* _EXERCISE GOAL_: Update the data from its first line through the line containing "This screenshot has width=640, height=1157.", replacing "screenshot" with "screen capture" and keeping everything else the same.

THE INPUT below:

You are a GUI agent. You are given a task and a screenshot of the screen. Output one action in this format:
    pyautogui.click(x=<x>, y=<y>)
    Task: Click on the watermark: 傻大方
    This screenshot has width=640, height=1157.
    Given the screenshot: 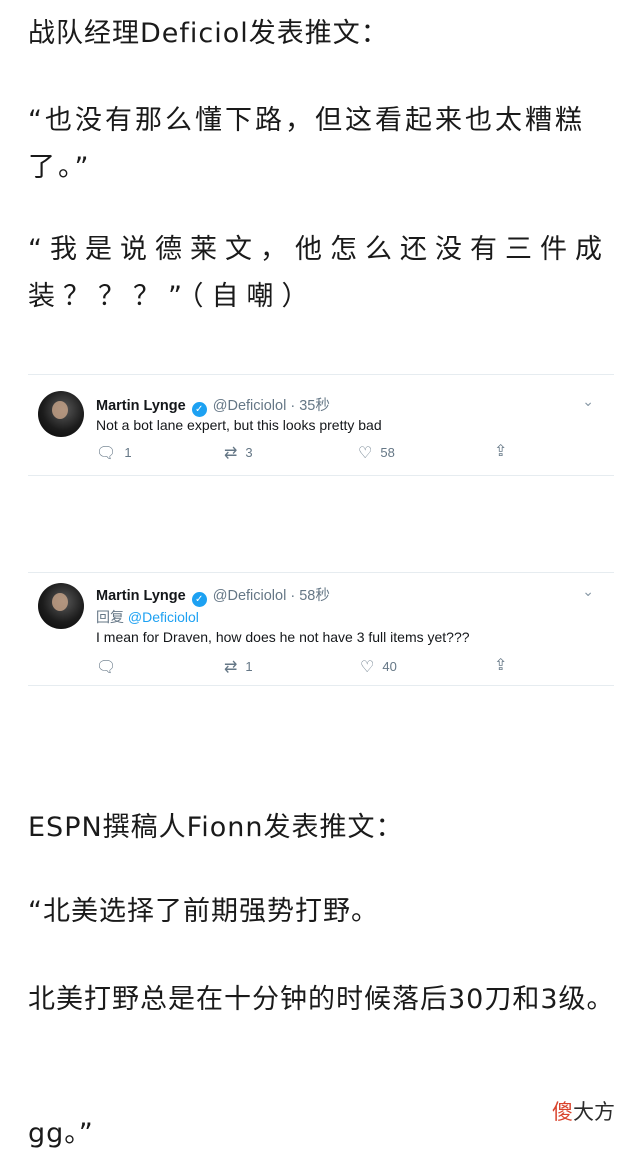 What is the action you would take?
    pyautogui.click(x=584, y=1111)
    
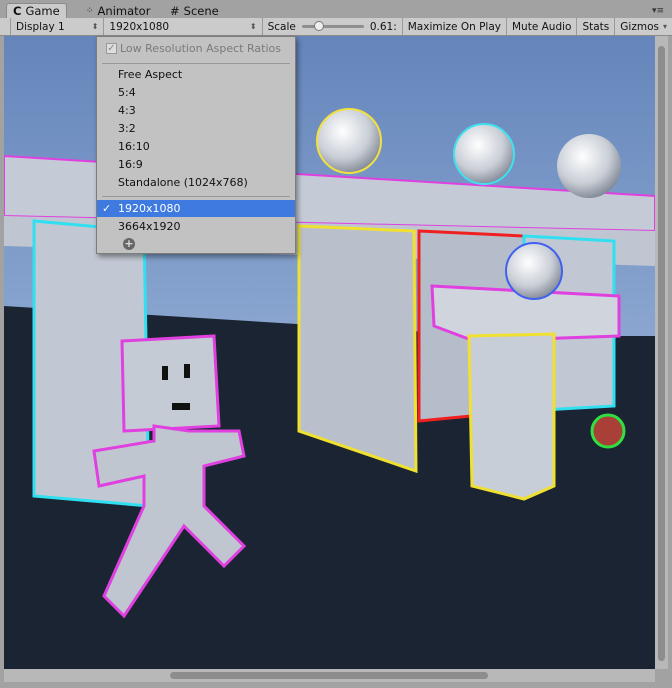 This screenshot has height=688, width=672. Describe the element at coordinates (112, 48) in the screenshot. I see `checkbox-icon: ✓` at that location.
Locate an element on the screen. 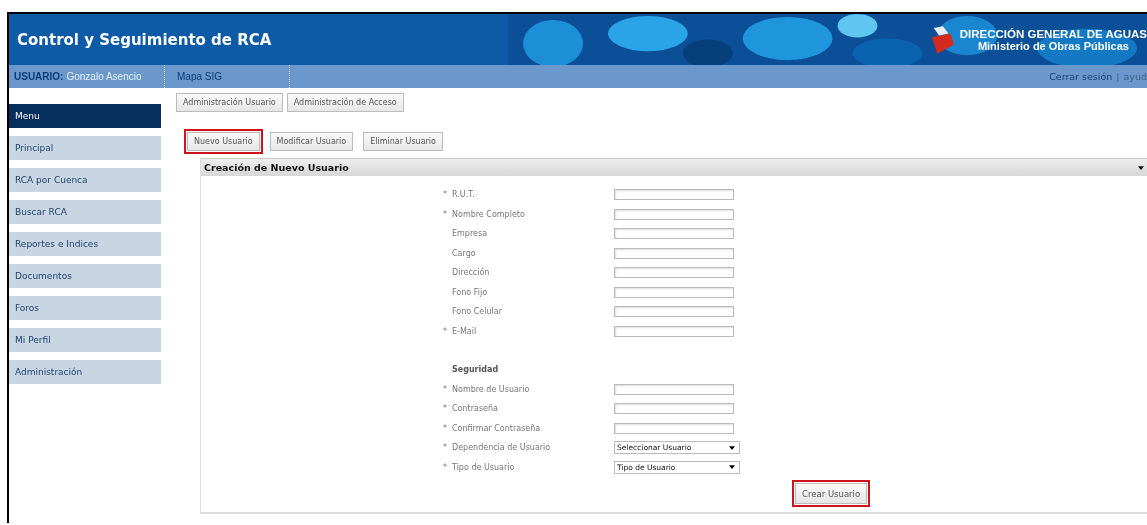 This screenshot has height=525, width=1147. admin-tab: Administración de Acceso is located at coordinates (345, 102).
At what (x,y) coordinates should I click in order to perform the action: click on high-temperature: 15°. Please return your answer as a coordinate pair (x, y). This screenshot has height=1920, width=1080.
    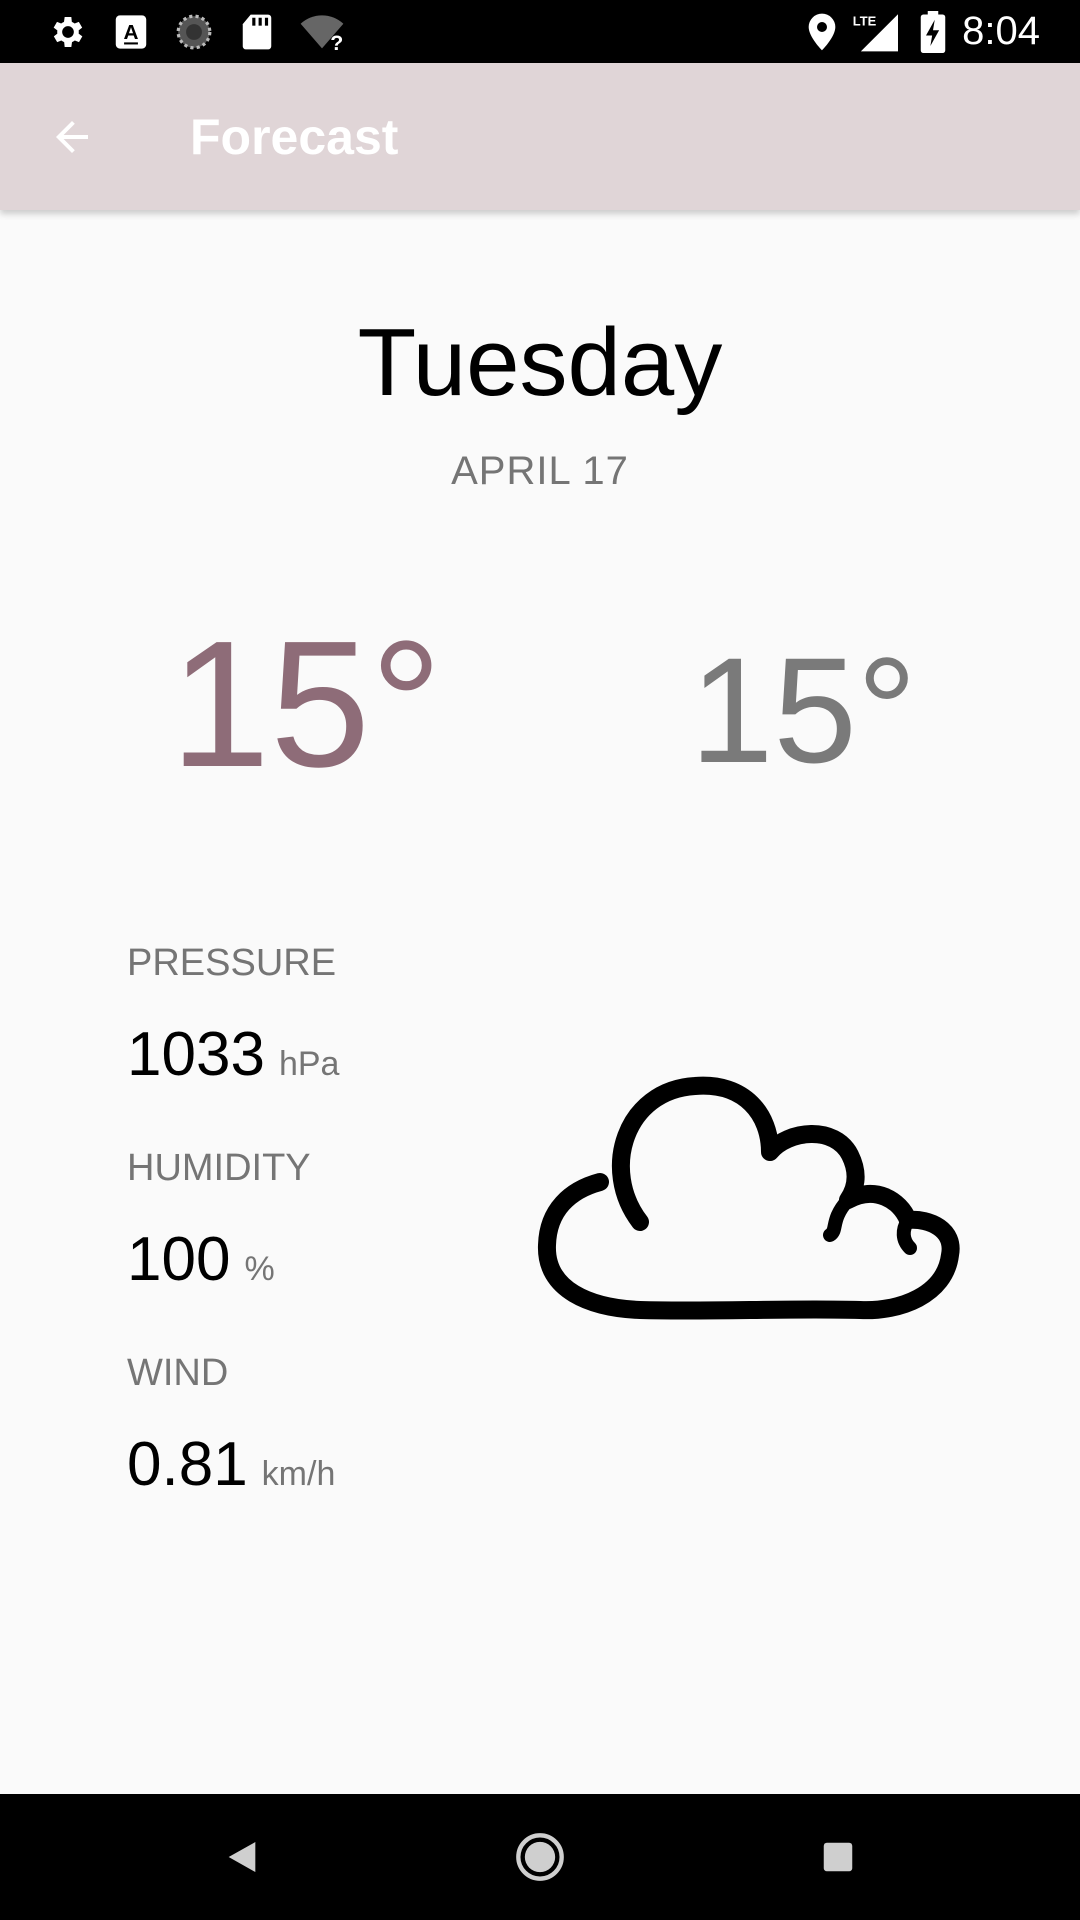
    Looking at the image, I should click on (306, 704).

End of THE INPUT.

* _ANSWER SPACE_:
You are a GUI agent. You are given a task and a screen capture of the screen. Output one action in this format:
    pyautogui.click(x=<x>, y=<y>)
    Task: Click on the watermark: 傻大方
    This screen capture has width=640, height=1157.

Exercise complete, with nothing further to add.